(Source data)

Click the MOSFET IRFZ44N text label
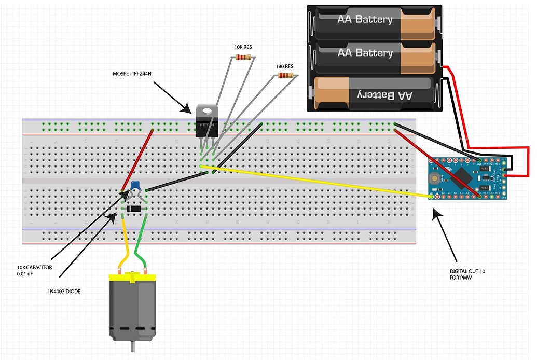click(132, 74)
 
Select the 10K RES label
click(242, 47)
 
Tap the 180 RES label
click(284, 66)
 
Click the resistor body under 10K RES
click(243, 57)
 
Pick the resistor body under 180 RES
click(285, 76)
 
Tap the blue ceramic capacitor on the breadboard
click(136, 185)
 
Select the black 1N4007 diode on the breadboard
click(135, 209)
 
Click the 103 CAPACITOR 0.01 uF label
click(34, 270)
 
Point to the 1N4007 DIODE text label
click(64, 292)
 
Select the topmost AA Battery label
click(365, 20)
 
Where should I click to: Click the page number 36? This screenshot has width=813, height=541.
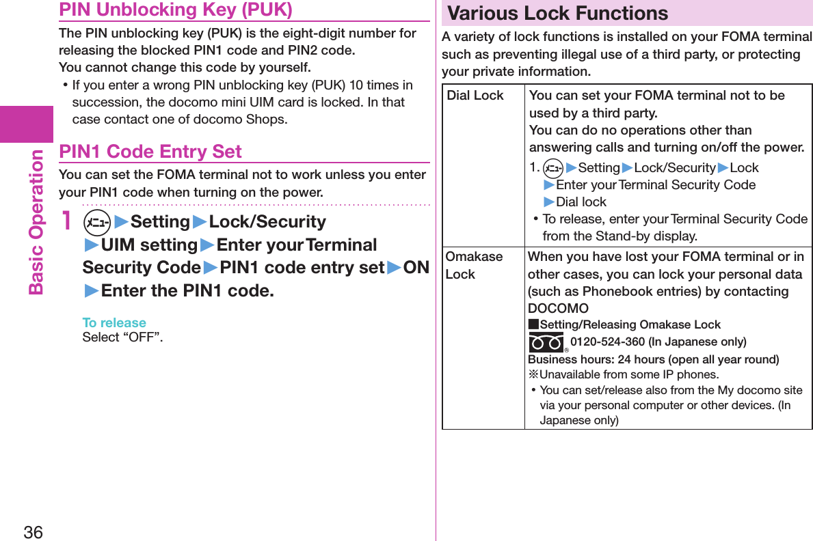pos(33,531)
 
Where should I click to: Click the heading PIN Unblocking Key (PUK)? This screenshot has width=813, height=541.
pos(176,10)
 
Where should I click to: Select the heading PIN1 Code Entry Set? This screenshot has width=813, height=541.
pos(150,152)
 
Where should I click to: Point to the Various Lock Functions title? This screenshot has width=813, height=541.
pos(557,13)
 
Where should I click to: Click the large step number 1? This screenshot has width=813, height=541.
pos(66,221)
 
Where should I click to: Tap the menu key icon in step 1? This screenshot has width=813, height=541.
pos(96,222)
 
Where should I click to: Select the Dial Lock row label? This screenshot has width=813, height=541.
pos(475,96)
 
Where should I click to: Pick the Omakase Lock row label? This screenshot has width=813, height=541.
pos(473,265)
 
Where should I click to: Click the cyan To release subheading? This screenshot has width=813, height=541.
pos(114,322)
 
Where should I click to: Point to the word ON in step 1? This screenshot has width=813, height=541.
pos(416,267)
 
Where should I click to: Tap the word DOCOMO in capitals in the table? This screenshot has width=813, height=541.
pos(558,309)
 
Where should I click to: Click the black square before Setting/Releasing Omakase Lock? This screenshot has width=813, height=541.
pos(533,324)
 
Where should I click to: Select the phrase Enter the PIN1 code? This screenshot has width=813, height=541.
pos(187,290)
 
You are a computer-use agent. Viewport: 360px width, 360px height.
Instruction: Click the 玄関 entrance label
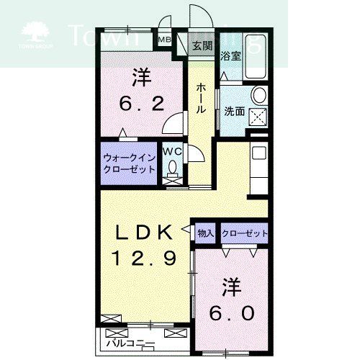tap(203, 46)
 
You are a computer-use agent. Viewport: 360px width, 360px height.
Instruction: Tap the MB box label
tap(163, 40)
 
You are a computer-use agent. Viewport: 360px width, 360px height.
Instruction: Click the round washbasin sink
tap(259, 96)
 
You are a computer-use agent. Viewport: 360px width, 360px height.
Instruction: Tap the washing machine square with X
tap(258, 117)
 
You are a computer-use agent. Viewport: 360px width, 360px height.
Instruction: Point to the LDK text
tap(144, 232)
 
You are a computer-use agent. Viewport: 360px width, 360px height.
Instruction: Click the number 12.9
tap(144, 256)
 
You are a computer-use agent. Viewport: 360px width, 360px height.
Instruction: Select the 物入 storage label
tap(205, 233)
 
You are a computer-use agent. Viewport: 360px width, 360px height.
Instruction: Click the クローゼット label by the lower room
tap(245, 233)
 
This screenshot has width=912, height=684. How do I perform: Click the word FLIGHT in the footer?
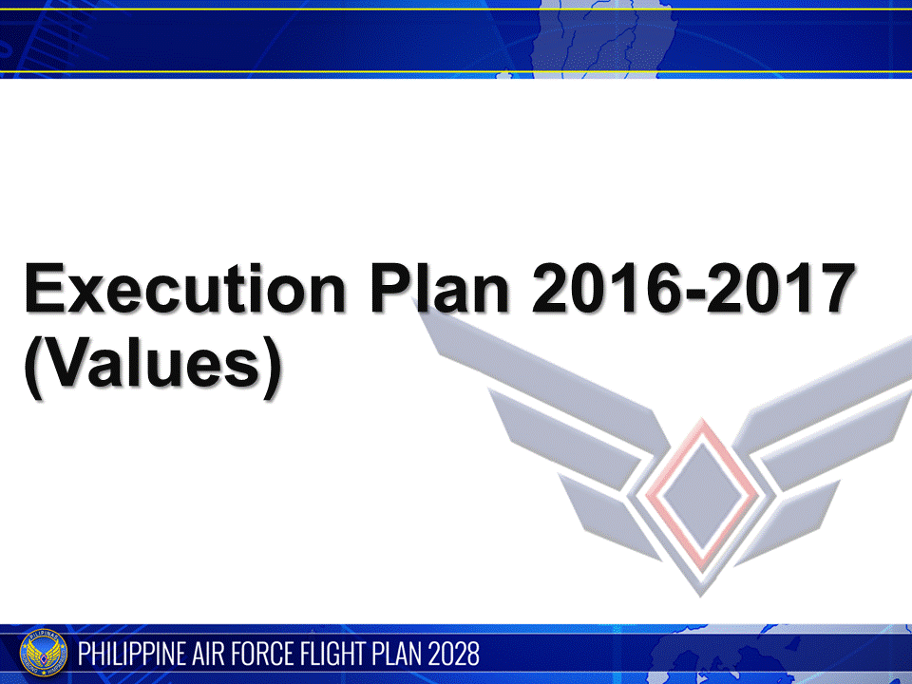tap(336, 655)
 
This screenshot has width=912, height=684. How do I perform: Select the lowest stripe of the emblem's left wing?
tap(608, 513)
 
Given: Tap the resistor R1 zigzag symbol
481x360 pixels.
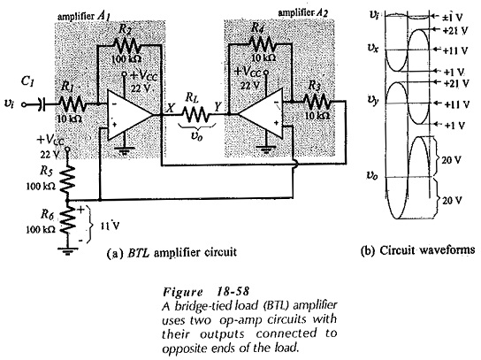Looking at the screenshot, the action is [x=72, y=104].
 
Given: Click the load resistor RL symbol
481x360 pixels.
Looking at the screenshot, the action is [x=196, y=114].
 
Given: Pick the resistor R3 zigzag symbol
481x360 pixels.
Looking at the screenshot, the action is [x=317, y=102].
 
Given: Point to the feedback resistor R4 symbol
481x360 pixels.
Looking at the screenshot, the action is [x=263, y=44].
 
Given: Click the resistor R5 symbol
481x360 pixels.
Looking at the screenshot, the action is [x=68, y=180].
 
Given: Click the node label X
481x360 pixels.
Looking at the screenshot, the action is [x=171, y=108].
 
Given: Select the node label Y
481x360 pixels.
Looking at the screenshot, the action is [x=218, y=106].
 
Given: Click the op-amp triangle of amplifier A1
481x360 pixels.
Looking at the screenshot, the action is [x=129, y=115].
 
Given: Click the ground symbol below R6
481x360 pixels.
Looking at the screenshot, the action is [x=68, y=251].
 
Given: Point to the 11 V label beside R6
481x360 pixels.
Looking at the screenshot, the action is [x=111, y=226].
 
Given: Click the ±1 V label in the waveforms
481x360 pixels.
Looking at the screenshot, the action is [x=452, y=17].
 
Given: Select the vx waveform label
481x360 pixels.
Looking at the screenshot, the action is [x=373, y=49].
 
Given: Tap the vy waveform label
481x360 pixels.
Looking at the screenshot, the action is [x=373, y=100].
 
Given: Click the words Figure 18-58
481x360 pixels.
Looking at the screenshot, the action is [x=206, y=291].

__What is expected__.
Reproduce every line of the data from the one containing "Click the resistor body under 10K RES" through the one containing "pos(533,324)", inclusive, keeping the requests unchanged, multiplying each click coordinate in the answers by 0.9, and rounding to whole numbers with halves rounded up. Leave the pictures out.

__Answer in full__.
Click the resistor body under 10K RES
click(219, 51)
 
Pick the resistor body under 180 RES
click(257, 68)
 
Tap the blue ceramic capacitor on the breadboard
click(122, 167)
 
Select the black 1N4007 diode on the breadboard
click(122, 188)
 
Click the 103 CAPACITOR 0.01 uF label
click(31, 243)
 
Point to the 1N4007 DIODE text label
click(58, 263)
 
Select the topmost AA Battery label
click(329, 18)
 
Where should I click to: Click the page number 36? This screenshot has width=813, height=541.
pos(30,478)
 
Where should I click to: Click the heading PIN Unblocking Key (PUK)? This screenshot has width=813, height=541.
pos(158,9)
 
Where should I click to: Select the heading PIN1 Code Entry Set? This screenshot has width=813, height=541.
pos(135,137)
 
Where should I click to: Point to the Various Lock Functions title? This screenshot has width=813, height=541.
pos(501,12)
 
Where should I click to: Click the large step number 1? This screenshot has width=813, height=541.
pos(59,199)
 
Where should I click to: Tap the menu key icon in step 1? This screenshot has width=813, height=541.
pos(86,200)
 
Where should I click to: Select the Dial Lock row label? This screenshot has width=813, height=541.
pos(428,86)
 
Where should I click to: Pick the Omakase Lock row label? This screenshot has width=813, height=541.
pos(426,239)
 
Where should I click to: Click the cyan To release subheading? This screenshot has width=813, height=541.
pos(103,290)
 
Where should I click to: Point to the word ON in step 1? This screenshot has width=813, height=541.
pos(374,240)
 
Where should I click to: Tap the word DOCOMO in capitals in the table? This screenshot has width=813, height=541.
pos(502,278)
 
Where should I click to: Click the black square before Setting/Releasing Omakase Lock? This screenshot has width=813, height=541.
pos(480,292)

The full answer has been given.